### Aim of the exercise
Rewrite the records below as a numbered list, leaving out the blank lines.

# Start of Data rows

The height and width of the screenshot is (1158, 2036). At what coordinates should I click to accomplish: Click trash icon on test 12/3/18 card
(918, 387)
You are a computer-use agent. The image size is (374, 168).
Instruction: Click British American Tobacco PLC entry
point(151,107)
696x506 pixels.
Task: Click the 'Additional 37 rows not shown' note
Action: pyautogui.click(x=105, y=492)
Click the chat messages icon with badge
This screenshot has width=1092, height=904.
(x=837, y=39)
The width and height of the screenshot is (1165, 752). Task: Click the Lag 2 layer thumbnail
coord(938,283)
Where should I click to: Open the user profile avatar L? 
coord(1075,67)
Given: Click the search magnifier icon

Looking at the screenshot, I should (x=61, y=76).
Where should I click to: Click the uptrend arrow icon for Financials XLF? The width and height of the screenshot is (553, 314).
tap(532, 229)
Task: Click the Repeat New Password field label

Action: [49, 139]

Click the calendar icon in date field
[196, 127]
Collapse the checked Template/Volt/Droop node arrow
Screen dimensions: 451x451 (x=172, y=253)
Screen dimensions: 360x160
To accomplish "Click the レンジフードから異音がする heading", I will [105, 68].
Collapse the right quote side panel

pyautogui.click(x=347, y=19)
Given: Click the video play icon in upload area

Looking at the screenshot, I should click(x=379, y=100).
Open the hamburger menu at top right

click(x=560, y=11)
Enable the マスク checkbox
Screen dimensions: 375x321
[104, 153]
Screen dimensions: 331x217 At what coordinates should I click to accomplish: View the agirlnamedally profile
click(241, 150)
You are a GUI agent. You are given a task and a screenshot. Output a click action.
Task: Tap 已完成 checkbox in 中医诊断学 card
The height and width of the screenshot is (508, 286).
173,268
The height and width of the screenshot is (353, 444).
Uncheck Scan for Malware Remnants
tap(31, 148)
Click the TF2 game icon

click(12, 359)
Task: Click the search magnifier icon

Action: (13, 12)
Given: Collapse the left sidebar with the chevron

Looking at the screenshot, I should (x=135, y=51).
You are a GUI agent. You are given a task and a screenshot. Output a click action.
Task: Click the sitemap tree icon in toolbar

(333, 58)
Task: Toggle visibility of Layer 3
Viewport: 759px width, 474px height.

# End of Data rows

### Final answer
1. The height and width of the screenshot is (1158, 2036). At what coordinates should I click to accomplish: Click trash icon on test 12/3/18 card
2. (918, 387)
3. You are a computer-use agent. The image size is (374, 168).
4. Instruction: Click British American Tobacco PLC entry
5. point(151,107)
6. 696x506 pixels.
7. Task: Click the 'Additional 37 rows not shown' note
8. Action: pyautogui.click(x=105, y=492)
9. Click the chat messages icon with badge
10. This screenshot has width=1092, height=904.
11. (x=837, y=39)
12. The width and height of the screenshot is (1165, 752). Task: Click the Lag 2 layer thumbnail
13. coord(938,283)
14. Where should I click to: Open the user profile avatar L? 
15. coord(1075,67)
16. Given: Click the search magnifier icon
17. Looking at the screenshot, I should (x=61, y=76).
18. Where should I click to: Click the uptrend arrow icon for Financials XLF? The width and height of the screenshot is (553, 314).
19. tap(532, 229)
20. Task: Click the Repeat New Password field label
21. Action: [49, 139]
22. Click the calendar icon in date field
23. [196, 127]
24. Collapse the checked Template/Volt/Droop node arrow
25. Screen dimensions: 451x451 (x=172, y=253)
26. Screen dimensions: 360x160
27. To accomplish "Click the レンジフードから異音がする heading", I will [105, 68].
28. Collapse the right quote side panel
29. pyautogui.click(x=347, y=19)
30. Given: Click the video play icon in upload area
31. Looking at the screenshot, I should click(x=379, y=100).
32. Open the hamburger menu at top right
33. click(x=560, y=11)
34. Enable the マスク checkbox
35. Screen dimensions: 375x321
36. [104, 153]
37. Screen dimensions: 331x217 At what coordinates should I click to accomplish: View the agirlnamedally profile
38. click(241, 150)
39. You are a GUI agent. You are given a task and a screenshot. Output a click action.
40. Task: Tap 已完成 checkbox in 中医诊断学 card
41. The height and width of the screenshot is (508, 286).
42. 173,268
43. The height and width of the screenshot is (353, 444).
44. Uncheck Scan for Malware Remnants
45. tap(31, 148)
46. Click the TF2 game icon
47. click(12, 359)
48. Task: Click the search magnifier icon
49. Action: (13, 12)
50. Given: Collapse the left sidebar with the chevron
51. Looking at the screenshot, I should (x=135, y=51).
52. You are a GUI agent. You are given a task and a screenshot. Output a click action.
53. Task: Click the sitemap tree icon in toolbar
54. (333, 58)
55. Task: Toggle visibility of Layer 3
56. Viewport: 759px width, 474px height.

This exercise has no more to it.